▶ **Document excerpt**:
>> start

A Renaissance in Robotics: Engineers Abandon Human Models
Many robotics engineers have abandoned the human
model to work on simpler forms of mechanical "life." The switch comes
from a change in philosophy and advances in engineering, says Gregory
Chirikjian, Presidential Faculty Fellow and assistant professor at Johns
Minimalist robotics engineers use as little hardware and software as
possible, rely on high-end mathematics to find efficient patterns of motion,
and exploit low-tech mechanics such as pistons and spring latches. Resembling
snakes, amoebas, insects, rolling refrigerators and vises, these robots
are comparatively cheap and get their jobs done reliably.
After a dismal showing in the 1980s, when robots proved too finicky for
the rough-and-tumble world of factories, robot purchases were up 30 percent
in 1993 and another 25 percent in 1994, says NSF's Howard Moraff, who
directs the Robotics and Machine Intelligence Program in the Directorate
for Computer and Information Science and Engineering.

>> end

▶ **Supplied data**:

>> start

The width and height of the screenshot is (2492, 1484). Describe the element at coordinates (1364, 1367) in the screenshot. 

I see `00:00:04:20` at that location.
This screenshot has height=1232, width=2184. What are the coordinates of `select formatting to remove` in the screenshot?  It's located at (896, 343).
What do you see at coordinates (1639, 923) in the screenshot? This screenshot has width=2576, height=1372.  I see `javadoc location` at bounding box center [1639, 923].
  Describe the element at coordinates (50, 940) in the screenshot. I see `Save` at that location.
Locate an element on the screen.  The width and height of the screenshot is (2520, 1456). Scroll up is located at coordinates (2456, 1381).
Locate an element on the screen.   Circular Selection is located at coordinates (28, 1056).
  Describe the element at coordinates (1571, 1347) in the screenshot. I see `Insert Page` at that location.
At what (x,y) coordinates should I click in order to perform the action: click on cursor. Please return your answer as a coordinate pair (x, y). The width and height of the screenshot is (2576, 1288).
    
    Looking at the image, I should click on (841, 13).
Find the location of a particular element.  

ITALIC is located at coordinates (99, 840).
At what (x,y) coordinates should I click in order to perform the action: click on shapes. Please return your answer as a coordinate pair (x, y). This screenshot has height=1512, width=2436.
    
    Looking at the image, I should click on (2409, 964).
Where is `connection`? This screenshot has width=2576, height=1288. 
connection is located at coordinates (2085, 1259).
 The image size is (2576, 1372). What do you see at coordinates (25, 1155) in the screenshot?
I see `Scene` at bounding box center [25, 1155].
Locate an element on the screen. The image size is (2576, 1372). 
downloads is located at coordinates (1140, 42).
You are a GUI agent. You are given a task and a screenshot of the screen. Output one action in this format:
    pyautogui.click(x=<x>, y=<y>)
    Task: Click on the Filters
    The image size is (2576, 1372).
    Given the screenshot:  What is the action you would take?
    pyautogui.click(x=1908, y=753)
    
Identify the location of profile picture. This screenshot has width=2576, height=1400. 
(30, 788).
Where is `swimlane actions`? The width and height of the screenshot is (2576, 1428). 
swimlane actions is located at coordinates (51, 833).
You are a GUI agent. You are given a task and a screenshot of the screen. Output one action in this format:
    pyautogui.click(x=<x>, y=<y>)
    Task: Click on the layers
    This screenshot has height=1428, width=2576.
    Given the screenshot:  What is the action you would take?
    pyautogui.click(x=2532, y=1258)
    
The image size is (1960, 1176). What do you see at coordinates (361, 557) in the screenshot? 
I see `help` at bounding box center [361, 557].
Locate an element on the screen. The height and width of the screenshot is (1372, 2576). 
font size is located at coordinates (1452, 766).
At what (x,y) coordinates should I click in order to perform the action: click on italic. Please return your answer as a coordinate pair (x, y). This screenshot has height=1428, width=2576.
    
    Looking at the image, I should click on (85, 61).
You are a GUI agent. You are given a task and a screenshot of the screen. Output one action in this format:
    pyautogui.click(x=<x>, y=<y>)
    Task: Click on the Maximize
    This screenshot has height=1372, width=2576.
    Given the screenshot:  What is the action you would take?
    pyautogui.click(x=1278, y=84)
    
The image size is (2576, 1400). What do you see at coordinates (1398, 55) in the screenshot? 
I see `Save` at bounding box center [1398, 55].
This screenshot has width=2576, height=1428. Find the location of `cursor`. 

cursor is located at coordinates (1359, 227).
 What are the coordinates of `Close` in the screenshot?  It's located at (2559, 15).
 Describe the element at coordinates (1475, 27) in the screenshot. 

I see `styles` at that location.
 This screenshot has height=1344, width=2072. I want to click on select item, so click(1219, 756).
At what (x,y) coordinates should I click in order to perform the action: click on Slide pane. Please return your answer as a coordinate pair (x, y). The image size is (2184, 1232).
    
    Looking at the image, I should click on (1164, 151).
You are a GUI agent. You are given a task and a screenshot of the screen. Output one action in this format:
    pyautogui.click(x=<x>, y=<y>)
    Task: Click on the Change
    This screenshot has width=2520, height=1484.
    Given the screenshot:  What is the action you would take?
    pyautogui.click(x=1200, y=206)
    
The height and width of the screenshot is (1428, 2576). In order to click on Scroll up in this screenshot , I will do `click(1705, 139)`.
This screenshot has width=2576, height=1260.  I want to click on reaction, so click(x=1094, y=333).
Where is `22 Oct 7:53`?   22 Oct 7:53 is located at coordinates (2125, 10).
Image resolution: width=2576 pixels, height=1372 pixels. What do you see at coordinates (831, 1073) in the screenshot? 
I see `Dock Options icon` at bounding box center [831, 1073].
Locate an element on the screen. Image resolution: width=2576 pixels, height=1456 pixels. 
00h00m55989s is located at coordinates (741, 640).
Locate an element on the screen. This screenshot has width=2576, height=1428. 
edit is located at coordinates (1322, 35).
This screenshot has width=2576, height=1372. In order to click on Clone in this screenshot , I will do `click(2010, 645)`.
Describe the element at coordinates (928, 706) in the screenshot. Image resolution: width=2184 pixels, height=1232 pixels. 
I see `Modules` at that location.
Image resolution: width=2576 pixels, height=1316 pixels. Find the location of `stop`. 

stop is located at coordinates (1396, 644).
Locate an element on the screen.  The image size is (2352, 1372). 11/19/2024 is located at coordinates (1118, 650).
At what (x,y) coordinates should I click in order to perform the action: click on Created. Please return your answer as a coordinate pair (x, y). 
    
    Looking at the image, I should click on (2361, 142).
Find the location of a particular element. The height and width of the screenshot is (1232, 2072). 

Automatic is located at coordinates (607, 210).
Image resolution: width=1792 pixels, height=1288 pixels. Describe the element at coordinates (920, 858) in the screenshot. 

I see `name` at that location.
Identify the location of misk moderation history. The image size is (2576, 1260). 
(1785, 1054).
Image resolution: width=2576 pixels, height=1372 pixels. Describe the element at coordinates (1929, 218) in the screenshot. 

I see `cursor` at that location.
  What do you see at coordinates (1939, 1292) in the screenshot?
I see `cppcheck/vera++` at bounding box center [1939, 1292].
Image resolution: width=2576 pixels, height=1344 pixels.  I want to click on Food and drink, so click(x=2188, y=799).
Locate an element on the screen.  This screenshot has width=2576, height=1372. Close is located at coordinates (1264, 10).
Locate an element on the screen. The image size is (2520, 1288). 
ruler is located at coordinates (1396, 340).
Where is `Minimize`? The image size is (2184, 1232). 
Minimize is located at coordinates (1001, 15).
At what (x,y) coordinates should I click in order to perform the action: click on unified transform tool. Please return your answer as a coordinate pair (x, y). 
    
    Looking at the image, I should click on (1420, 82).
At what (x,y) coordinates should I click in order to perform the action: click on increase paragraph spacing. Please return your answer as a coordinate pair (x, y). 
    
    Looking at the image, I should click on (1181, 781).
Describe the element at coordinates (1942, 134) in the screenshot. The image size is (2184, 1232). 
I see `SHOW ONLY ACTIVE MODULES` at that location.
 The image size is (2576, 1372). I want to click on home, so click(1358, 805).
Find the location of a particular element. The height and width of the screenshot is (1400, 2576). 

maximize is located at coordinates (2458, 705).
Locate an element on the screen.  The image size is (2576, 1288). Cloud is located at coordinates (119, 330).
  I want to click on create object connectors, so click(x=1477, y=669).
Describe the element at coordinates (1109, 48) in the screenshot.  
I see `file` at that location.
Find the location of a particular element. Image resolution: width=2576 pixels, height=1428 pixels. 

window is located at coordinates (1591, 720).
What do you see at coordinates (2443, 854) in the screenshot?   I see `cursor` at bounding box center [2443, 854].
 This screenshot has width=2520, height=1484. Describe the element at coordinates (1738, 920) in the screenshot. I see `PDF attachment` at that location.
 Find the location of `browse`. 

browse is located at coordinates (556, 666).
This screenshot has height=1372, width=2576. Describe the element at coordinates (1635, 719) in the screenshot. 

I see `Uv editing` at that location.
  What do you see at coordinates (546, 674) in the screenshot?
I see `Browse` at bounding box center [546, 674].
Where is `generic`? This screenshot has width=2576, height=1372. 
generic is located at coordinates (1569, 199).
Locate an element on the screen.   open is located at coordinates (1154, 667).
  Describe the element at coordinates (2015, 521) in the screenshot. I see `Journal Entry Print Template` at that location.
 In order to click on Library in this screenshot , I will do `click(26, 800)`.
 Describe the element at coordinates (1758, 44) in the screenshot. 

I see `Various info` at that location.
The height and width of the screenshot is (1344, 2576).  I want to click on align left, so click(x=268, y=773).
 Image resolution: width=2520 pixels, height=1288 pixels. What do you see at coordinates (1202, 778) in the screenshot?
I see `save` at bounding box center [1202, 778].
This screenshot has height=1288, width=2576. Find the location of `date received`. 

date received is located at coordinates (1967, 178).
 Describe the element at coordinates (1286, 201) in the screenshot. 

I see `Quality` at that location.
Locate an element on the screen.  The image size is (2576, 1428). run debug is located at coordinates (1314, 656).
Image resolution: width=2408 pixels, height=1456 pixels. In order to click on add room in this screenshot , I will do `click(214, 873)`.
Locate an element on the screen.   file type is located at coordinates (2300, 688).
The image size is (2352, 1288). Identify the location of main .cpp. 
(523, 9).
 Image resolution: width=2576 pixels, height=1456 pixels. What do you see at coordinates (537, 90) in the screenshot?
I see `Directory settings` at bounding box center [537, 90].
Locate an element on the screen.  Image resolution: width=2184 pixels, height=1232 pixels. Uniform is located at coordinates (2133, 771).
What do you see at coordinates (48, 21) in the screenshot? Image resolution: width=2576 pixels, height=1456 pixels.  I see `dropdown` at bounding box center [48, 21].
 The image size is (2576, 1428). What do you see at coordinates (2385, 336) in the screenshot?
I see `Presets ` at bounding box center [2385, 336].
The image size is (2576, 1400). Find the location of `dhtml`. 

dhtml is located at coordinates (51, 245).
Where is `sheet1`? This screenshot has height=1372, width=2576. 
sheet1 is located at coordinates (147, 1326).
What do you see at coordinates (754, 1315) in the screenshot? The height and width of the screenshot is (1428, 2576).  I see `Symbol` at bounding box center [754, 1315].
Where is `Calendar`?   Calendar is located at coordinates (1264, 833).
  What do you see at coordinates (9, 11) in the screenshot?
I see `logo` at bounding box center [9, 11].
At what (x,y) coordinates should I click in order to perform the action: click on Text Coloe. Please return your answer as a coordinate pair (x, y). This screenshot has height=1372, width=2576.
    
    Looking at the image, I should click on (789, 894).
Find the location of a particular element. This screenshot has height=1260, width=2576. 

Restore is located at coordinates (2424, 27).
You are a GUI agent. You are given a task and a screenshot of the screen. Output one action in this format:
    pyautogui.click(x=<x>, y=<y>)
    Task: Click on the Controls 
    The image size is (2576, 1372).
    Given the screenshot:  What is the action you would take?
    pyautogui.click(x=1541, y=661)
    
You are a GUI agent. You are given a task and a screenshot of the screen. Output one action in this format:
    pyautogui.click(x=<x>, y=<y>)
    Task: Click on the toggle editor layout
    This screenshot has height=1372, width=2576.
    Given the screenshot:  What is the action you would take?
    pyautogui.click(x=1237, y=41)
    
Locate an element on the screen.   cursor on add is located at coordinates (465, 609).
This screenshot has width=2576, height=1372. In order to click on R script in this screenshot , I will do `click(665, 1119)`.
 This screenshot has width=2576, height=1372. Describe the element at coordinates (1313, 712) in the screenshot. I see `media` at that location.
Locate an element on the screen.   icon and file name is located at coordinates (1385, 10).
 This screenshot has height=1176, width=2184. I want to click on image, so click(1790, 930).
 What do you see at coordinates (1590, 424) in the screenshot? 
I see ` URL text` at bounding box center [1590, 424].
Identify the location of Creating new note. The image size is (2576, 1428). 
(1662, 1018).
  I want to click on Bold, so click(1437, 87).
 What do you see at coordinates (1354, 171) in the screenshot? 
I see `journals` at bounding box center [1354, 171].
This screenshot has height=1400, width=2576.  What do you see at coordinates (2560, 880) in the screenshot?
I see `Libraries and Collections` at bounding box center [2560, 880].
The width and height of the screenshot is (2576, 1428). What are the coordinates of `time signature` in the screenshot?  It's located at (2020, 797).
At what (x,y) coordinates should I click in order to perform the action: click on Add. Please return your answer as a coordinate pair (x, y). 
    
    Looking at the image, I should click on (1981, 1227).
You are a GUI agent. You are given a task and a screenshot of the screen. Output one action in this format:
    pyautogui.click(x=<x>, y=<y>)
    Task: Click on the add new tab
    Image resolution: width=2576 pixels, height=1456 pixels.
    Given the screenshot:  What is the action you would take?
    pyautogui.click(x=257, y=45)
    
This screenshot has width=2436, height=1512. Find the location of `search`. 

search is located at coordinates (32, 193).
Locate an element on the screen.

>> end

▶ **Direction A**:
Answer these questions about the robotics article, one per line:
(i) By what percentage did robot purchases rise in 1993?
(ii) Which program does Howard Moraff direct?
(iii) Which two low-tech mechanics do minimalist robotics engineers exploit?
▶ **Direction B**: List every thing that the robotics article says the minimalist robots resemble.
▶ **Direction C**: Transcribe the part of the robotics article starting at "A Renaissance in" and ending at "jobs done reliably.".

▶ **Full solution A**:
(i) 30 percent
(ii) The Robotics and Machine Intelligence Program
(iii) Pistons and spring latches

▶ **Full solution B**: snakes, amoebas, insects, rolling refrigerators, vises

▶ **Full solution C**:
A Renaissance in Robotics: Engineers Abandon Human Models
Many robotics engineers have abandoned the human
model to work on simpler forms of mechanical "life." The switch comes
from a change in philosophy and advances in engineering, says Gregory
Chirikjian, Presidential Faculty Fellow and assistant professor at Johns
Minimalist robotics engineers use as little hardware and software as
possible, rely on high-end mathematics to find efficient patterns of motion,
and exploit low-tech mechanics such as pistons and spring latches. Resembling
snakes, amoebas, insects, rolling refrigerators and vises, these robots
are comparatively cheap and get their jobs done reliably.